Théodore Verstraete produisit par ailleurs de nombreuses œuvres dans cette même perspective naturaliste déjà imprégné d’impressionnisme, reflétant pratiquement plus la vision subjectiviste de l’auteur que la réalité au sens strict, tout en étant en même temps marqué par un réalisme sous-jacent relativement vigoureux.

Voici Les souches (vers 1895), une autre œuvre tout à fait représentative et indéniablement très forte de par sa dimension typique.

Théodore Verstraete - Les souches

Le tableau Le haleur montre une activité de l’époque : il fallait aider les bateaux à remonter le cours d’eau, ici près d’Anvers. Il fut montré au Salon de la Société nationale à Paris en 1891.

Rappelons que l’ambulant russe Ilia Répine peignit de son côté Les Hâleurs de la Volga, d’esprit très différent. En effet, chez Théodore Verstraete le haleur est seul, courbé, dépersonnalisé ; chez Ilia Répine, il y a plusieurs haleurs particulièrement expressifs. Chez Théodore Verstraete, on ne voit pas le bateau tiré, chez Ilia Répine, on le voit et il a un drapeau russe, symbole du régime profitant du peuple...
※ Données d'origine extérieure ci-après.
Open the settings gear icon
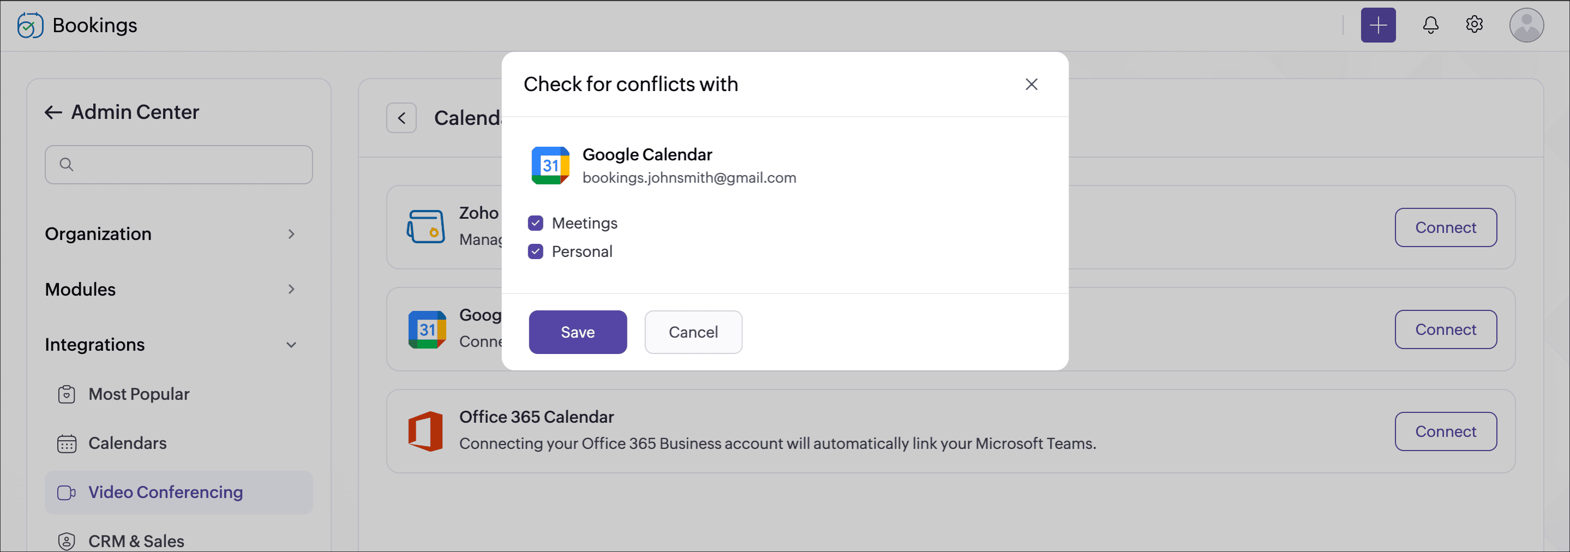[x=1474, y=25]
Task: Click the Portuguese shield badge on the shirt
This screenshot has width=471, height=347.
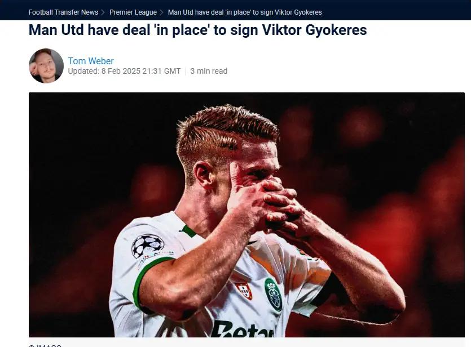Action: [244, 290]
Théodore Verstraete - Le Haleur

Voici également Printemps à Schoore, Zeeland (1889-1890), Mon voisin le jardinier, Naar de dodenwake (La veillée), Na de begrafenis (Après l’enterrement).

Théodore Verstraete - Printemps à Schoore, Zeeland
Théodore Verstraete - Mon voisin le jardinier
Théodore Verstraete - Naar de dodenwake
Thédore Verstraete - Na de begrafenis

On notera que Théodore Verstraete fut très proche de Henri Van Cutsem, mécène bruxellois jouant alors un rôle matériel et culturel très important dans la scène artistique de l’époque. Il n’eut cependant que peu de succès, en raison du caractère assez dépressif de ses tableaux, lui-même sombrant dans la mélancolie et la folie. Juste avant de mourir, il eut cependant droit à une rétrospective au Cercle Royal Artistique d’Anvers, en 1906.